Sur la rive droite de l’Elbe, la Prusse, le Mecklembourg et une partie de la Saxe, se sont trouvés naturellement, — par la retraite spontanée des corps français, par la seule apparition des Cosaques, — libérés de la pression directe de l’occupation française.

À la limite de ces territoires, sur la frontière flottante de l’occupation française, tout le long de la vallée de l’Elbe, le mois de mars a été au contraire une époque de crise, de drame, de reviremens et d’incertitude.

Hambourg s’est, non sans effort, affranchi provisoirement pour quelques semaines. Lüneburg, dans cette courte période, n’a pas été repris et perdu moins de trois fois par les Français. La capitale de la Saxe a été abandonnée par son roi et occupée, durant cinq semaines, par les alliés, puis reprise par Napoléon.
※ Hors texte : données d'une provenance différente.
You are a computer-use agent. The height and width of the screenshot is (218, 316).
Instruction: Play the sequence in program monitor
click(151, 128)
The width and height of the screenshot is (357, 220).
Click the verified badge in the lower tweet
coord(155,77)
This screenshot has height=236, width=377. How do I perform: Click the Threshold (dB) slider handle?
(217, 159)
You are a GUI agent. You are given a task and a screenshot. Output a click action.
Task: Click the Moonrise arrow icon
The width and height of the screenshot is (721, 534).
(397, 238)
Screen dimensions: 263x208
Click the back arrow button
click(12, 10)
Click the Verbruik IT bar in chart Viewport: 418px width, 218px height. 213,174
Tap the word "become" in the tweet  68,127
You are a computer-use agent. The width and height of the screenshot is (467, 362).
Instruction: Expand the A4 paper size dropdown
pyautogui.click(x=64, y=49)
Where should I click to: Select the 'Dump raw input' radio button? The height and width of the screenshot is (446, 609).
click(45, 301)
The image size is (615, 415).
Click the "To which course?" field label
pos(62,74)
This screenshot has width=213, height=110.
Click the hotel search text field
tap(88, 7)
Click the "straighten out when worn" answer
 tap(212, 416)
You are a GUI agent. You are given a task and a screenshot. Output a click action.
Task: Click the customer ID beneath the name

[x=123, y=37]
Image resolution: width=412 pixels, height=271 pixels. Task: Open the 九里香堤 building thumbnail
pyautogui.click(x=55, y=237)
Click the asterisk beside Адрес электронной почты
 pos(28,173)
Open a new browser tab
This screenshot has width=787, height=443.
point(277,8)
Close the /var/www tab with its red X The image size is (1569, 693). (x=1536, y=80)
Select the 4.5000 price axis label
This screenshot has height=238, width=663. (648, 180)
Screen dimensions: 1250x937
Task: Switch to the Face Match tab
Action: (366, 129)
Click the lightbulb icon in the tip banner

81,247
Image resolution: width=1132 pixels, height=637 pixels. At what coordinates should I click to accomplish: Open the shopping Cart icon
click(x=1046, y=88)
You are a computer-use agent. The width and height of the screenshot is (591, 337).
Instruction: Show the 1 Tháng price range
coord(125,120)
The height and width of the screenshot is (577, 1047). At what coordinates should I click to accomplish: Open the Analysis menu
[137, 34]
Mais, derrière cette zone indécise, le reste de l’Allemagne, c’est-à-dire la majeure partie de son territoire, n’a pas cessé, jusqu’au mois d’octobre 1813, jusqu’à la bataille de Leipzig, d’être sous le joug de Napoléon. A part les espérances que pouvaient faire concevoir aux Allemands du Sud et de l’Ouest les événemens qui s’accomplissaient à l’Est, et sur lesquels ils étaient fort mal renseignés, l’Allemagne extra-prussienne n’a ressenti que le contre-coup moral des événemens de 1812.

Seule de tous les États allemands, la Prusse a donc eu la faculté de se préparer, à peu près librement, pour l’effort de la campagne de printemps et de la campagne d’automne.


II

Ce serait toutefois une grave erreur de s’en tenir à cette constatation matérielle. Il faut, si l’on veut bien juger, tenter l’analyse des élémens moraux qui ont, en 1813, armé la nation allemande contre elle-même.

Napoléon avait exercé sur la Confédération du Rhin une action infiniment pénétrante.